Há uma altura em que eles declaram que não têm fé, que a Missa é uma seca e que, no âmbito do exercício da sua liberdade, escolhem não ser católicos. Há uns que nos dizem isto sem medo, outros que apenas pensam, mas as questões são todas as mesmas: “a Missa não me diz nada”, “não sinto nada quando rezo” ou “quando vou à Missa, não acredito em tudo o que dizem sobre Jesus, Moisés ou Noé, pedem-me que confie em acontecimentos que não são lógicos, não adoro Deus (gosto muito mais do meu pai)” ou – a melhor de todas – “se tivesse nascido noutro país, seria muçulmano ou hindu”. Ou seja, tudo isto que envolve a religião que os meus pais me impingem, é apenas uma questão ou coincidência geográfica e cultural, uma obrigação que me dá trabalho e, mais do que isso, faz-me sentir hipócrita. Confessar para quê? Comungar porquê? Rezar a quem? Se for forçado, não devo ir.

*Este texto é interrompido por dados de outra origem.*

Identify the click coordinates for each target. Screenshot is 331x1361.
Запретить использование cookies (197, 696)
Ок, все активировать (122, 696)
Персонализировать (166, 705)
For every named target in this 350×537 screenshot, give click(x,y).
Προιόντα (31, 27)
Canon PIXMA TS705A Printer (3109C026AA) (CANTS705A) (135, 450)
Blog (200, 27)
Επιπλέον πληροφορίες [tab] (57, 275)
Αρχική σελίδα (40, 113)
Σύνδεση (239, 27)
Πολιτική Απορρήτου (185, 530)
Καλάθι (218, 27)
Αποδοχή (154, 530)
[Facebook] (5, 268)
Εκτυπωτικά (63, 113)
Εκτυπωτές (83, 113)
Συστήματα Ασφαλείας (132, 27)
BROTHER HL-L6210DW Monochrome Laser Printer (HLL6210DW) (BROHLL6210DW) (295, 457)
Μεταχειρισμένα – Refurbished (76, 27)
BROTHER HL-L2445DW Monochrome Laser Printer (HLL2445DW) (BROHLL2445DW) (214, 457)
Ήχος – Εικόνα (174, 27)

Mãe, não quero ir à Missa! Quando nos dizem que não querem ir à escola ou para a faculdade, encolhemos os ombros e nem respondemos. Mas quando nos pedem para não ir à Missa, hesitamos e questionamos onde começa a liberdade deles e acaba a nossa obrigação, ficamos sem resposta pronta. E não há resposta.  Ou como diz o P. Vasco Pinto de Magalhães, “Não há soluções, há caminhos“. O Padre Dâmaso contou-nos uma vez numa homilia que o seu irmão mais velho declarou aos pais, no alto dos seus 15 anos, que não ia mais à Missa. Parámos de respirar: o que terá feito o pai do Padre Dâmaso em 1940? Nada. Não queres ir, não vais. “O meu irmão andou muitos anos afastado de Jesus, mas mais tarde Jesus foi buscá-lo”. Fim da história. Jesus foi buscá-lo.

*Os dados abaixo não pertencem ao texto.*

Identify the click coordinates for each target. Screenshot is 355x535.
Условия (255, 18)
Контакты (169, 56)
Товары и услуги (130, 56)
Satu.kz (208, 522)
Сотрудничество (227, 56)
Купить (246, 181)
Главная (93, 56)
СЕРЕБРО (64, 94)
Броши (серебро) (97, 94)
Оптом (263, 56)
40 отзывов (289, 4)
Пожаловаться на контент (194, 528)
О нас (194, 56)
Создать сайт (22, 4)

Confesso que me falta a coragem para não obrigar. Tenho filhos que acham que a Missa é mais um acontecimento social do que um encontro espiritual e embirram com a cerimónia. Não têm disponibilidade para viver ou entender o milagre da Eucaristia e embirram comigo por os forçar a dedicar uma hora por semana a coisa nenhuma. Também me falta talento para ser um exemplo. Por isso, obrigo. Tenho medo que não voltem, da mesma forma que tenho medo que não voltassem a estudar se eu os deixasse. Dizem-me que são fases, que passa. Também me dizem que devo deixar não ir, que a espiritualidade não se obriga. Por outro lado, e se não voltam? Se aquilo que os move é a preguiça e não um raciocínio elaborado, uma escolha ponderada. E será que têm maturidade? Mas será que a espiritualidade e a fé requerem maturidade? Há livros sobre isto, teólogos que se debruçam sobre isto, psicólogos que sabem tudo sobre fases. E nós somos apenas pais.

“Mãe, não tenho fé, não quero ir à Missa.”

No outro dia disse ao meu filho: o Homem tem uma dimensão espiritual e fica incompleto sem ela, fica incompleto se não a descobre, desenvolve, alimenta. Disse-lhe ainda que, como pais, temos a obrigação de ajudar os filhos nessa caminhada, temos de ver por eles quando não estão a ver, de os guiar. Foi bonito o discurso, mas só isso. É essa a teoria de todos os ditadores, desconfio: guiá-los porque eles não sabem o que querem. O meu discurso não convenceu, nem a ele, nem a mim. Ele passou a ir à Missa porque não tem argumentos para não ir e eu continuo sem a fé que preciso para acreditar que Jesus irá buscá-lo como foi buscar o irmão do padre Dâmaso caso ele desista da Missa, dos sacramentos, do alimento da sua fé. Mas a verdade é que tenho medo de ser como o pai do padre Dâmaso, porque no alto da minha arrogância  acho que a sua fé depende de mim.

Obrigar ou não obrigar os nossos filhos a professar a nossa fé é um caminho. Um caminho de incertezas, onde não há soluções, apenas esperança, confiança e fé. A única certeza é que Jesus não é uma obrigação, mas sim a liberdade completa. A nós, pais, resta-nos ser um rosto ínfimo dessa liberdade e rezar para termos a fé, a coragem, do pai do padre Dâmaso.